### Click-target data:
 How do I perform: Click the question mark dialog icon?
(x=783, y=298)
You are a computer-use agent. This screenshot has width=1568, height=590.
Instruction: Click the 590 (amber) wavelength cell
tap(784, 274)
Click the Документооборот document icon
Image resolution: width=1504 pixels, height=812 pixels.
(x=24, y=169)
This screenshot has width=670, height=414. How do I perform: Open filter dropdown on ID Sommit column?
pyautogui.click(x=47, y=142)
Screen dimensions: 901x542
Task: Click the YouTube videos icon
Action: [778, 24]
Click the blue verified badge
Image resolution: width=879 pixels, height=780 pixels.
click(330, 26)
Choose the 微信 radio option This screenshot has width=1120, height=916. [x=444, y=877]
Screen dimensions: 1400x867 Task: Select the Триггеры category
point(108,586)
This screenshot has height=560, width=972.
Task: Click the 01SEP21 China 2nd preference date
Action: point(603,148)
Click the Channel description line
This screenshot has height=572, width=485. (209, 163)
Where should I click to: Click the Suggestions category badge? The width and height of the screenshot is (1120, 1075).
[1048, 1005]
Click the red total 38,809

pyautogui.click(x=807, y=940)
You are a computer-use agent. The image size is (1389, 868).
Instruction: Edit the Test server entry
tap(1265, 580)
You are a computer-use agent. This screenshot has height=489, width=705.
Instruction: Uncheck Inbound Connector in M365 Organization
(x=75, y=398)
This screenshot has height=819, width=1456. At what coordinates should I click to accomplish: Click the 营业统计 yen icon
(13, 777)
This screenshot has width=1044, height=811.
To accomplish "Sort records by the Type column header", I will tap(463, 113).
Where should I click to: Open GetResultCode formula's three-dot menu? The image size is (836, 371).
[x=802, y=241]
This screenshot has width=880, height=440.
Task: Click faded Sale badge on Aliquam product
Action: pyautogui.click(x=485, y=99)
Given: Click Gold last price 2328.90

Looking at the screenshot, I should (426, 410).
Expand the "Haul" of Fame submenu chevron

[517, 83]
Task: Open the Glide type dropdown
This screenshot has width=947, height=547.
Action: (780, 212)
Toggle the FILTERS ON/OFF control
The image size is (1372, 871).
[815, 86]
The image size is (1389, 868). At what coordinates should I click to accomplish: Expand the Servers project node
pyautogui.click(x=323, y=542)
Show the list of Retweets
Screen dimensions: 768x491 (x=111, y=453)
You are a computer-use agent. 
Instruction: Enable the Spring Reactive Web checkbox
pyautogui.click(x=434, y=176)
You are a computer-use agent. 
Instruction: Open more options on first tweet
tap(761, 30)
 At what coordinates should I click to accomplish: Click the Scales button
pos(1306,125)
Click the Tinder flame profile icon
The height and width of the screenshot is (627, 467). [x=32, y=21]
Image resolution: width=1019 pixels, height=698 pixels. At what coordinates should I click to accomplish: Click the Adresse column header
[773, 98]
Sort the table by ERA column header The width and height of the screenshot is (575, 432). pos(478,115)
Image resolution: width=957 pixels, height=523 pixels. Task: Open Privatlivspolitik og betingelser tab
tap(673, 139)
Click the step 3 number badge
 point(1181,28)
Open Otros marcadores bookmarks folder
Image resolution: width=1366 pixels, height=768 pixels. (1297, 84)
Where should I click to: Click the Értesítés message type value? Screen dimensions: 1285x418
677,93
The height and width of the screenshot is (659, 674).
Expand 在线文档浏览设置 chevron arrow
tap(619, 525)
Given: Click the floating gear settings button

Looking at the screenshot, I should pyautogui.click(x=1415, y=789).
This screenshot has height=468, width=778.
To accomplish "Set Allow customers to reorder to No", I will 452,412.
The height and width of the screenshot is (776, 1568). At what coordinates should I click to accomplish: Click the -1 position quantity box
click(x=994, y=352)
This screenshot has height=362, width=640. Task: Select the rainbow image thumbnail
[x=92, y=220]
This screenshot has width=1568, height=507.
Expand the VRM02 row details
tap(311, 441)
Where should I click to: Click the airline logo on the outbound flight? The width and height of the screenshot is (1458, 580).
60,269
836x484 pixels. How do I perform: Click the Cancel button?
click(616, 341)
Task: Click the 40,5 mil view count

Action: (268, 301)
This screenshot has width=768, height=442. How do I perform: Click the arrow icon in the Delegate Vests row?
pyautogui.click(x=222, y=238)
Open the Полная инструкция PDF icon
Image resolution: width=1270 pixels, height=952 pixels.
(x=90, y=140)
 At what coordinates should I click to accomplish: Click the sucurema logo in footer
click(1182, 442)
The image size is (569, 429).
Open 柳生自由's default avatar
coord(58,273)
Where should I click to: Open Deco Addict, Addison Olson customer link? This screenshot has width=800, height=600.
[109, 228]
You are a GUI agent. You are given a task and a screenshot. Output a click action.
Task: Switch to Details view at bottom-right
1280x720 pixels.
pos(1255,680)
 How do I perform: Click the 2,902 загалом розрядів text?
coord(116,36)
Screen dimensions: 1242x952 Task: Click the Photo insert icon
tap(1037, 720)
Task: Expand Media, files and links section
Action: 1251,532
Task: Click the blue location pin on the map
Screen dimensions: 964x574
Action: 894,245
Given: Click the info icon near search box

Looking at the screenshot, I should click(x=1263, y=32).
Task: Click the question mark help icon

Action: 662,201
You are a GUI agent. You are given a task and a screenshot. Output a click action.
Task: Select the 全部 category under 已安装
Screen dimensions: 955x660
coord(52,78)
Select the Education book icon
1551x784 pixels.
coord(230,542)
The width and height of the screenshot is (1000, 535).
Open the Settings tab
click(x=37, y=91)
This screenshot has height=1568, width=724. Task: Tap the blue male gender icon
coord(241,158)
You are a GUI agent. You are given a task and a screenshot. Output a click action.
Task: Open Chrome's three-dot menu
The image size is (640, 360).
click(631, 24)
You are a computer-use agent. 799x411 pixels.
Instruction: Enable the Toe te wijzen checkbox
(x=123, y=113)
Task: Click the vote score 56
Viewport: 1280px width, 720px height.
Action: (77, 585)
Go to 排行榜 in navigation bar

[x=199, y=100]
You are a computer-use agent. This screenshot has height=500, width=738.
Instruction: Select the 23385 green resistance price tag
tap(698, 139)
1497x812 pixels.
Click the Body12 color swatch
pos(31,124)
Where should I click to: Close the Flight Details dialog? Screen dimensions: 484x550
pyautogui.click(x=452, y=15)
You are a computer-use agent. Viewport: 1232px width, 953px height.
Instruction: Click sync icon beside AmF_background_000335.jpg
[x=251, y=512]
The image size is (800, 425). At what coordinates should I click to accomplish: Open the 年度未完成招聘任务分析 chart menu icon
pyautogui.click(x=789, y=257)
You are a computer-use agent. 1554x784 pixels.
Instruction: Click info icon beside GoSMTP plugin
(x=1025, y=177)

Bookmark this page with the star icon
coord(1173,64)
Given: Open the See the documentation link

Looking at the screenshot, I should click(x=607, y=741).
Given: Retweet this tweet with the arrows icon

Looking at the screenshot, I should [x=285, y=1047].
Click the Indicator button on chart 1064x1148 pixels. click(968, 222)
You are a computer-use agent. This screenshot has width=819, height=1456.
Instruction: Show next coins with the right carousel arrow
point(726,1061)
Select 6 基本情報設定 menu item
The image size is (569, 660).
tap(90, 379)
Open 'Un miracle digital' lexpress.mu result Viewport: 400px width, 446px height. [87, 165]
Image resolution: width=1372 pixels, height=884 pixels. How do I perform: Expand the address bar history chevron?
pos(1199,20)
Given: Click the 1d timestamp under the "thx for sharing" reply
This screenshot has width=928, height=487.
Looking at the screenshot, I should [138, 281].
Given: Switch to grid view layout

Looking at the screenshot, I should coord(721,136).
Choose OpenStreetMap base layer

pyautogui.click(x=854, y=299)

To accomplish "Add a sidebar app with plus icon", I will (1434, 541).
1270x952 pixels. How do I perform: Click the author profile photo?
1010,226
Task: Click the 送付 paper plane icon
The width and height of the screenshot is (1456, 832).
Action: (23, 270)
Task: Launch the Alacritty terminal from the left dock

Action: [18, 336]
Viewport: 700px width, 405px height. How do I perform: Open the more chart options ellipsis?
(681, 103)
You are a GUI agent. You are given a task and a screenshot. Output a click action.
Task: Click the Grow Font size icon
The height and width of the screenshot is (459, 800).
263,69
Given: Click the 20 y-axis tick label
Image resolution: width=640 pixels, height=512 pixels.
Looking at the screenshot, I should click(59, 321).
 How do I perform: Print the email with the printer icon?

### SET TASK:
Could you rewrite the items from the line with "Click the step 3 number badge" up to and including the line with "pos(1255,680)", replacing "How do I perform" with "How can I carry out" and leaving everything else unchanged?

### CORRECT RESULT:
Click the step 3 number badge
 point(1181,28)
Open Otros marcadores bookmarks folder
Image resolution: width=1366 pixels, height=768 pixels. (1297, 84)
Where should I click to: Click the Értesítés message type value? Screen dimensions: 1285x418
677,93
The height and width of the screenshot is (659, 674).
Expand 在线文档浏览设置 chevron arrow
tap(619, 525)
Given: Click the floating gear settings button

Looking at the screenshot, I should pyautogui.click(x=1415, y=789).
This screenshot has height=468, width=778.
To accomplish "Set Allow customers to reorder to No", I will 452,412.
The height and width of the screenshot is (776, 1568). At what coordinates should I click to accomplish: Click the -1 position quantity box
click(x=994, y=352)
This screenshot has height=362, width=640. Task: Select the rainbow image thumbnail
[x=92, y=220]
This screenshot has width=1568, height=507.
Expand the VRM02 row details
tap(311, 441)
Where should I click to: Click the airline logo on the outbound flight? The width and height of the screenshot is (1458, 580).
60,269
836x484 pixels. How can I carry out: Click the Cancel button?
click(616, 341)
Task: Click the 40,5 mil view count

Action: (268, 301)
This screenshot has width=768, height=442. How can I carry out: Click the arrow icon in the Delegate Vests row?
pyautogui.click(x=222, y=238)
Open the Полная инструкция PDF icon
Image resolution: width=1270 pixels, height=952 pixels.
(x=90, y=140)
 At what coordinates should I click to accomplish: Click the sucurema logo in footer
click(1182, 442)
The image size is (569, 429).
Open 柳生自由's default avatar
coord(58,273)
Where should I click to: Open Deco Addict, Addison Olson customer link? This screenshot has width=800, height=600.
[109, 228]
You are a GUI agent. You are given a task and a screenshot. Output a click action.
Task: Switch to Details view at bottom-right
1280x720 pixels.
pos(1255,680)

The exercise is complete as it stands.